Vogue 1874 in yellow Ankara

This sewing pattern is put together like a bodice.  If you are a beginner, make sure you can sew curves and understand how to make pleats.  

Some cool features of this sewing pattern are that the placket hides the button for a sharp, professional look.  If you made this top in silk (which I don’t know if I’d try), it makes have more drape but would definitely be work or happy-hour ready.  Again, if you are a beginner, this pattern features buttons, buttonholes, and the creation of a placket.  That’s as hard as this pattern gets.

Fabric for Vogue 1874

Try Ankara…

If this is your first time here, you may not understand my obsession with Ankara fabric, but it is an absolute obsession.  I feel like almost any pattern that calls for cotton fabric needs an Ankara experiment.  Why Ankara? Why not? And besides, I love color and pattern. Playing with pattern placement to achieve a whole new look is one of my favorite things about sewing.  I try to figure out what the eye sees and what illusions we can create with color combinations and patterns. Ankara fulfills all my needs to manipulate and distort patterns.

Vogue 1874 pleats up close

The second version I made of this pattern is here.  Check out the gallery post with suggestions. 

I do plan on making this top in a solid. 

Sewing Construction Tips for Vogue 1874:

Even though I’ve made plenty of tops and button-up shirts before, somehow, I got hung up on the right-sided placket creation maybe because it was late at night.  Make sure you read the instructions and highlight the key sewing steps. I try not to sew too late at night because that’s when crazy mistakes are made (or so it seems).

Petite adjustments:

I didn’t make any petite adjustments.  Petite sewists should note that there isn’t a lot of room for back-to-waist adjustments without shortening the pleats.  I would worry about distorting the pleats on the pattern.  

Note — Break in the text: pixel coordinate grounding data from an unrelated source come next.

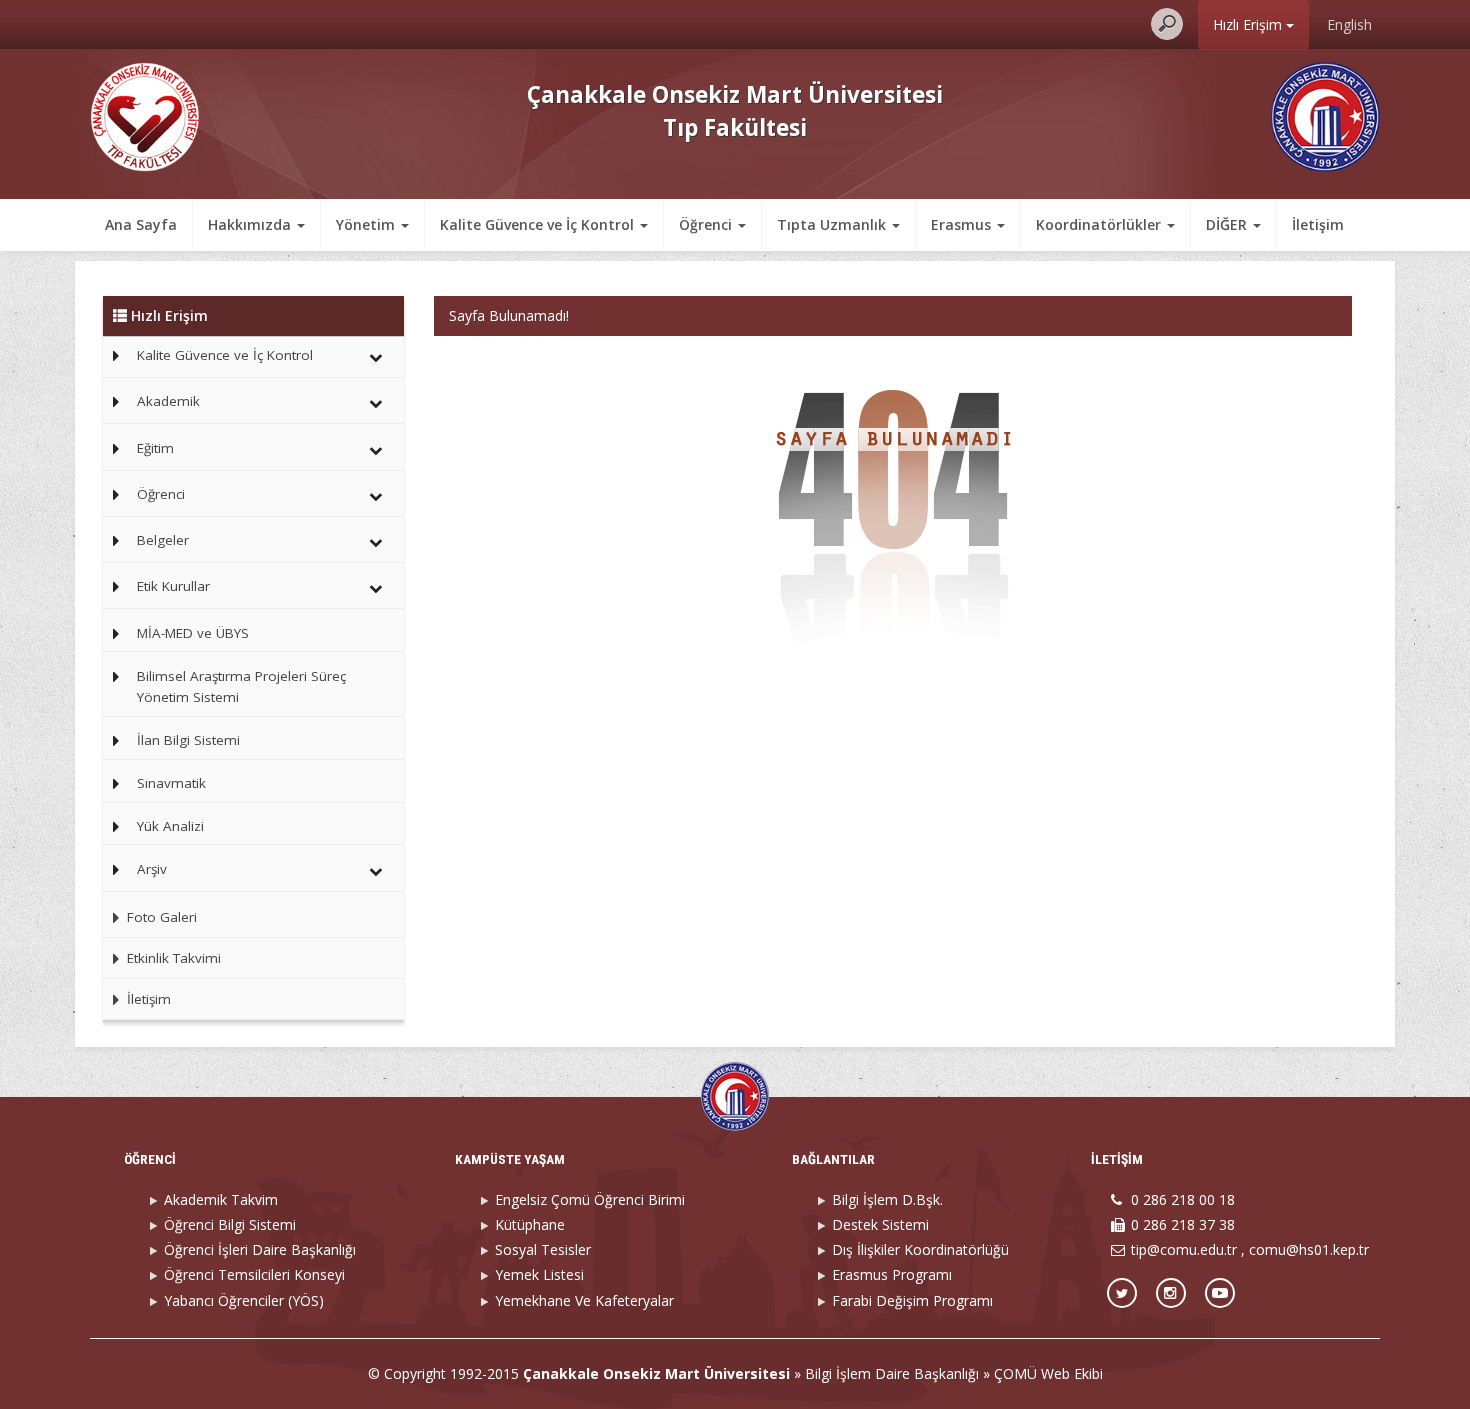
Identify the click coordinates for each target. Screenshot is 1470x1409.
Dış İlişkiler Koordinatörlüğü (920, 1249)
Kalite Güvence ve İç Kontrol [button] (539, 224)
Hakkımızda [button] (251, 224)
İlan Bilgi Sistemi (188, 740)
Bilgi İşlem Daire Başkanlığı (892, 1373)
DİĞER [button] (1228, 224)
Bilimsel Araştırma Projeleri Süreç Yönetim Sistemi (241, 687)
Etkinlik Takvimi (172, 958)
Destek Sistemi (880, 1224)
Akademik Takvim (221, 1199)
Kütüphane (530, 1224)
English (1349, 24)
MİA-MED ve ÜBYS (193, 633)
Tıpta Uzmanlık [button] (833, 224)
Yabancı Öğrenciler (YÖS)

Be mindful of your styling if you make the long-sleeved version.  Let’s face it; a small frame can get lost in the pleats and the full sleeves, so proceed with caution.  When I sew the long-sleeved version, I will definitely show some skin on the bottom to balance out the fullness of the top.  I’m thinking shorts or cropped pants and definitely, something slimming. Leggings might work too.

Petite styling tips

This is a stand-alone piece.  I would not add an additional layering piece, such as a cardigan or a blazer. Wear heels and slimming pants to elongate your frame.

I paired my first make with the Hazel heel by Sam Edelman and the  10″ curvy skinny jeans by Madewell.